The APIs for the frontier models via the US hosters do the exact same thing wrt saving the requests and responses for data mining. Let’s not pretend that pervasive surveillance is an eastern thing.

  • Come now. The purposes for which the data is used is relevant. I am much more concerned with my internal corporate IP being actively used against me than passively used to train the model. I would also note you and sign agreements that prohibit the collection of data for use as well, which is also one of the key selling points of bedrock. In the west you can actually enforce such an agreement in court and win.

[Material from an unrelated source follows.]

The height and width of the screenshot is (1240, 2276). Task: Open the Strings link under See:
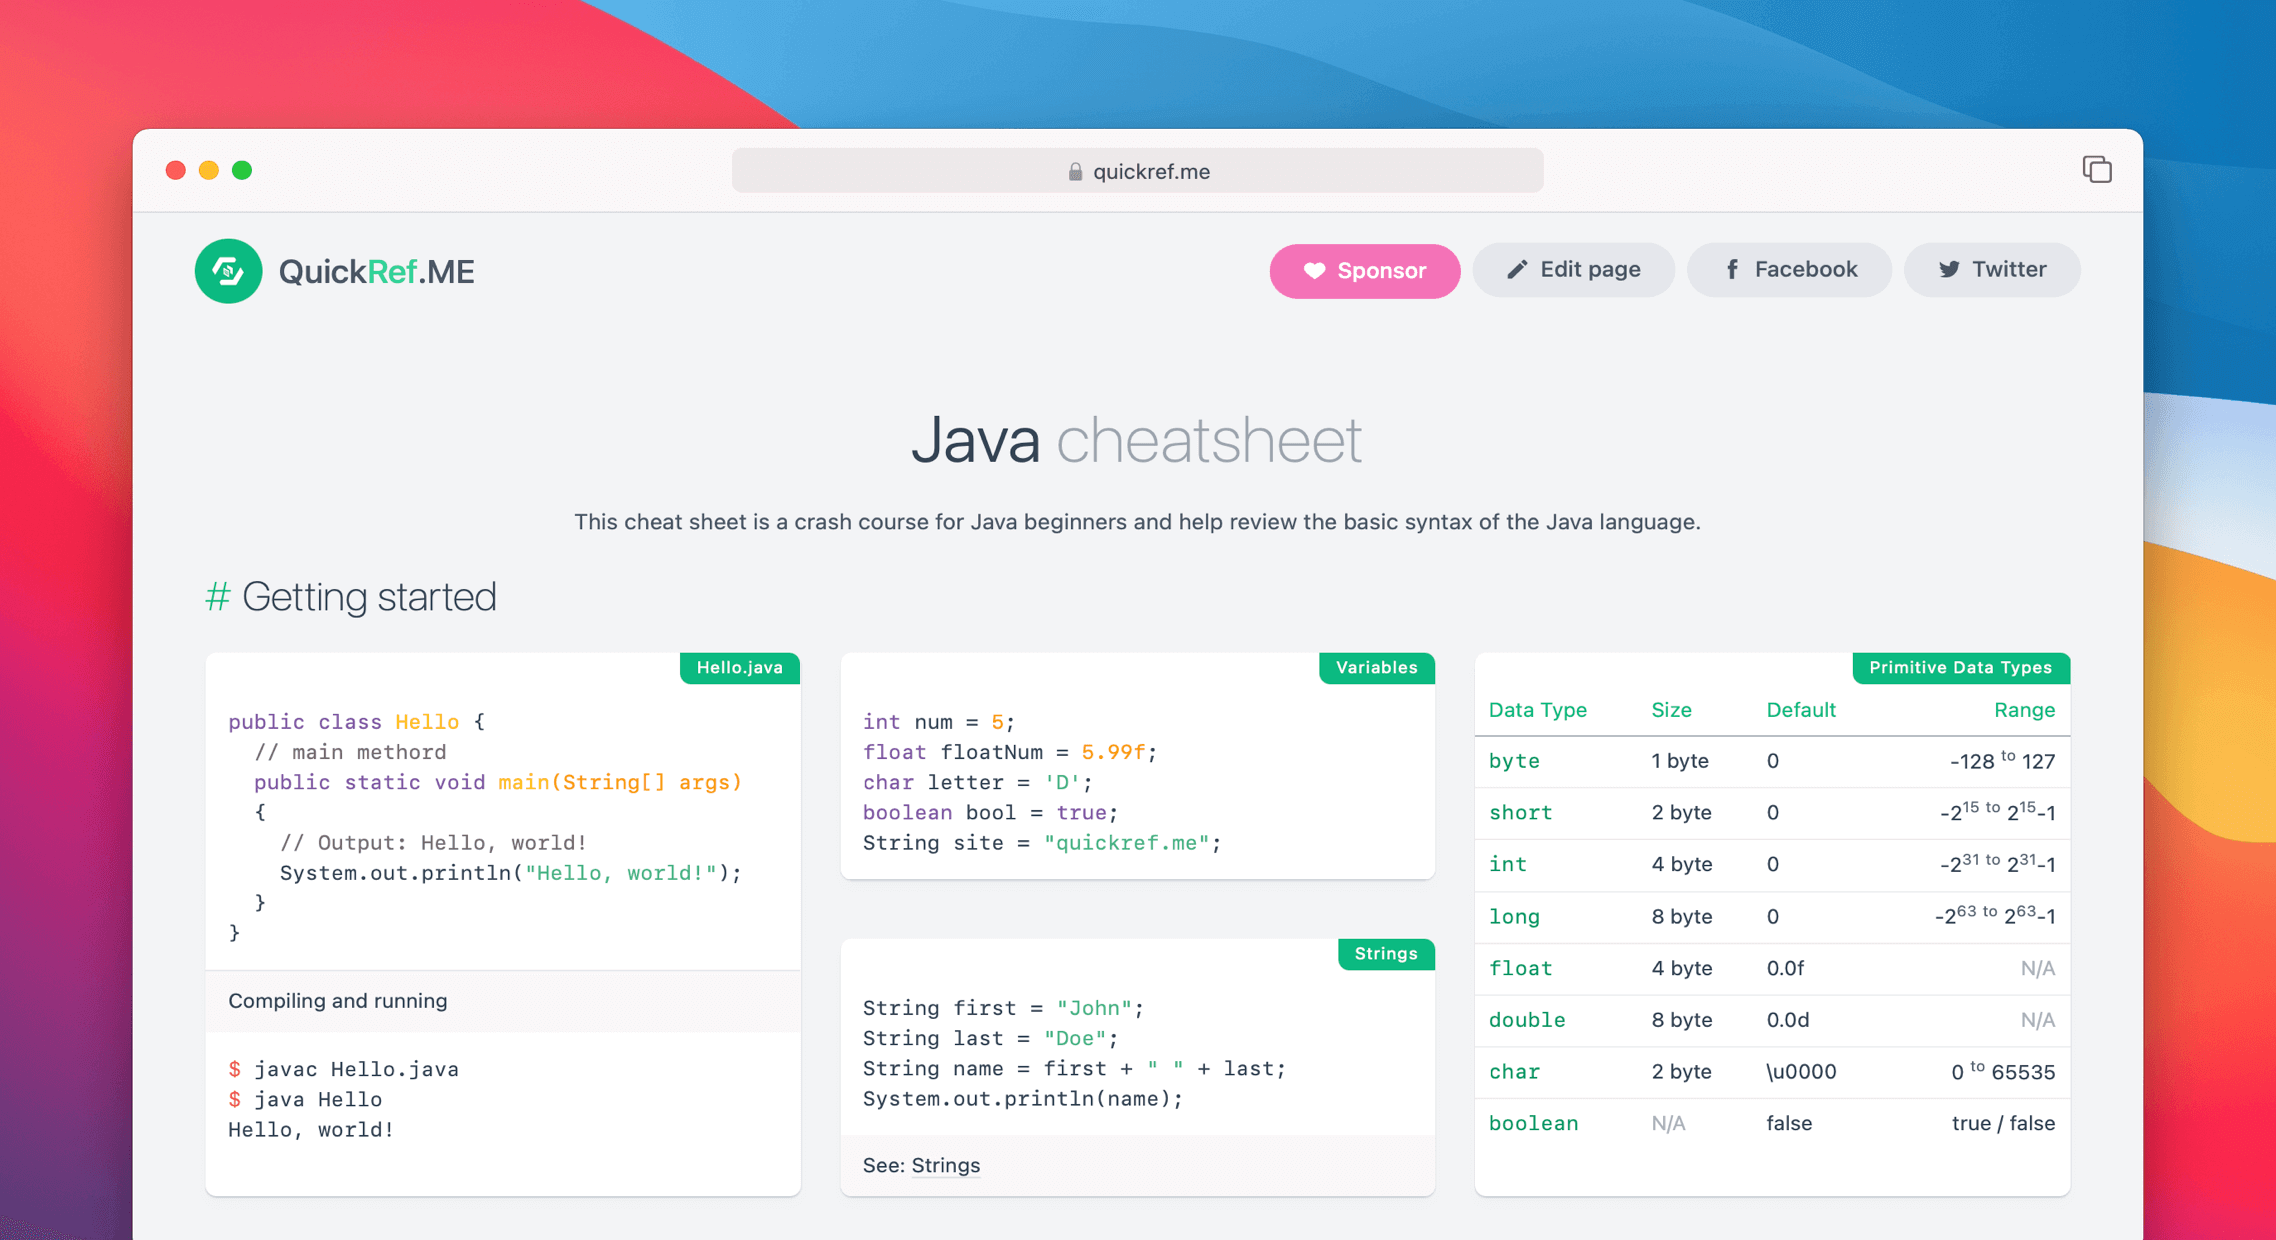click(x=944, y=1165)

    I wouldn’t lump this into a west vs east thing as well. This is particularly PRC. I feel comfortable doing business in Japan, Korea, Singapore, Thailand, Malaysia, etc. But it requires some particularly strong willfulness to pretend the PRC isn’t actively and structurally built around economic espionage, and funneling IP through PRC for short term economic gain has been one of the primary factors in their growth over the last 30 years. This just scales it faster.

    I wouldn’t expect the USG won’t compel AI companies in the US to disclose and retain data as well - however it’s not a simple thing, the companies are hostile to it themselves, courts are often unsympathetic to the government, and the “machine” for converting it into actionable economic advantage is non existent - and there’s a very significant human component in that all links in the chain are culturally uncomfortable with such things. While it happens and it’s possible it’s very difficult, fraught, and does not scale. The PRC is the opposite - the courts, government, and business culture are all aligned in the goals and processes.